> **Task prompt**
Go over the material below and report every line that contains the word "will".

= = = = = = =

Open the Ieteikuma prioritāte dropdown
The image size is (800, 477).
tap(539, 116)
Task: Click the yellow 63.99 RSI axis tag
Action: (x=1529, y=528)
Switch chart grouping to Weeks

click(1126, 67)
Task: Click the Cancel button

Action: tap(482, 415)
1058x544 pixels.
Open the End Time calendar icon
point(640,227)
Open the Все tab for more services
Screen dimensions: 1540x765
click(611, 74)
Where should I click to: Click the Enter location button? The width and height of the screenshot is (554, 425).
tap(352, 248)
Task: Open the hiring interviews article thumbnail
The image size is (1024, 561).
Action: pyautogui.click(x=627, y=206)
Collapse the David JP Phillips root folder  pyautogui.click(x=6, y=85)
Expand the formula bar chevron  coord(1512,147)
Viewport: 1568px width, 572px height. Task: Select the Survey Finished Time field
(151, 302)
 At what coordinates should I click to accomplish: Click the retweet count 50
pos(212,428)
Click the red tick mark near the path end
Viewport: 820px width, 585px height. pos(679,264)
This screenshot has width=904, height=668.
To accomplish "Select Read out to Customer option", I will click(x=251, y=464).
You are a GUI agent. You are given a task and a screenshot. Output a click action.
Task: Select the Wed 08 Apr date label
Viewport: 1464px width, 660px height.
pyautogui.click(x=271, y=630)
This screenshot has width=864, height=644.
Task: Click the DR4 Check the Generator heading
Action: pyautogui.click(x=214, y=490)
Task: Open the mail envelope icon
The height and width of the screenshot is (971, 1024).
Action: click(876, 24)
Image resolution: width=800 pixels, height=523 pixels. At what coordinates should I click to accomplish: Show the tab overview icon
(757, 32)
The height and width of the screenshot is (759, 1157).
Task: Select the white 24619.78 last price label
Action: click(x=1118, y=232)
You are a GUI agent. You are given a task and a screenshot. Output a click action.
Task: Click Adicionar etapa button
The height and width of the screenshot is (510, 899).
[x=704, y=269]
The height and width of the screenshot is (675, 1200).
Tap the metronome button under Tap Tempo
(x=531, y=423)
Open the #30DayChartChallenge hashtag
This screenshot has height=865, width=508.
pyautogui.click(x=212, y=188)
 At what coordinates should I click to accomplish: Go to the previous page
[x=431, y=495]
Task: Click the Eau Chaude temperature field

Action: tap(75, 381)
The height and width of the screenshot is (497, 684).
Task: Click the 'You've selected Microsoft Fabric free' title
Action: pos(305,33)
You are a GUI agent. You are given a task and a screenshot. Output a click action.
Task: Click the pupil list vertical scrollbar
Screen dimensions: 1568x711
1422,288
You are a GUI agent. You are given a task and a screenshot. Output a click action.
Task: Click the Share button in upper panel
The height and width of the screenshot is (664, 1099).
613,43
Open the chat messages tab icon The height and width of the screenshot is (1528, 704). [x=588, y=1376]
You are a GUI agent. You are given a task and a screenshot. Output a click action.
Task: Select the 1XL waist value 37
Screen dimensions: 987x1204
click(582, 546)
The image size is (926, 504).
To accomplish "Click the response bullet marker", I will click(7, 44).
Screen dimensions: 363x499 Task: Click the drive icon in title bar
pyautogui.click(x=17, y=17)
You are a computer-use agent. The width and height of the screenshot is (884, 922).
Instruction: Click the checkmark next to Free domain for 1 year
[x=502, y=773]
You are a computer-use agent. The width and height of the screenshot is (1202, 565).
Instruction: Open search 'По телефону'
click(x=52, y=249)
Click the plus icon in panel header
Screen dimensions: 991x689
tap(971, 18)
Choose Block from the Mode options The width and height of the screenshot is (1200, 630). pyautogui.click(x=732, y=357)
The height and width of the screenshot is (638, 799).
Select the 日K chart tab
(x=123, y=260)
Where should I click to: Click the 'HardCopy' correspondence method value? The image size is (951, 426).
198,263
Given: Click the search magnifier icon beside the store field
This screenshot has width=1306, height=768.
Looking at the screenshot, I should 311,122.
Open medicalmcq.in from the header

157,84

= = = = = = =

> **Task answer**
To accomplish "Select Read out to Customer option", I will click(x=251, y=464).
To accomplish "Click the response bullet marker", I will click(7, 44).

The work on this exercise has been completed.